TASK TO COMPLETE –
Would you return each entry exactly as written, omitting any pictures?
╭─ RECORDS SUPPLIED
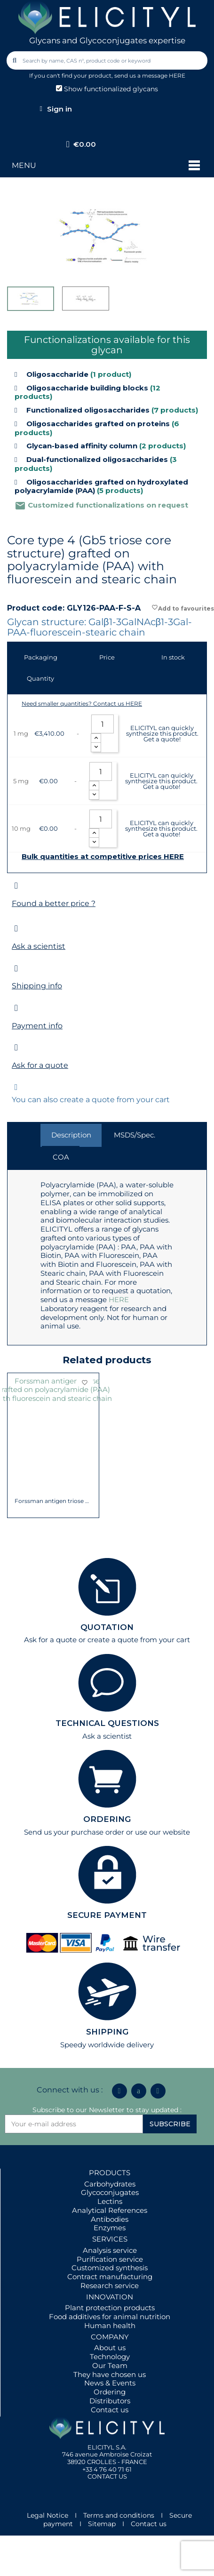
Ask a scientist (38, 946)
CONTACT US (107, 2476)
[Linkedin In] (119, 2091)
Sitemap (102, 2524)
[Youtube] (158, 2091)
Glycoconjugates (110, 2192)
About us (110, 2347)
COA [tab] (61, 1157)
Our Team (109, 2365)
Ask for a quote (40, 1065)
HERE (119, 1299)
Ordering (110, 2391)
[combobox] (107, 60)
╰─
RESPONSE BOX –
Ask a scientist (38, 946)
CONTACT US (107, 2476)
[Linkedin In] (119, 2091)
Sitemap (102, 2524)
[Youtube] (158, 2091)
Glycoconjugates (110, 2192)
About us (110, 2347)
COA [tab] (61, 1157)
Our Team (109, 2365)
Ask for a quote (40, 1065)
HERE (119, 1299)
Ordering (110, 2391)
[combobox] (107, 60)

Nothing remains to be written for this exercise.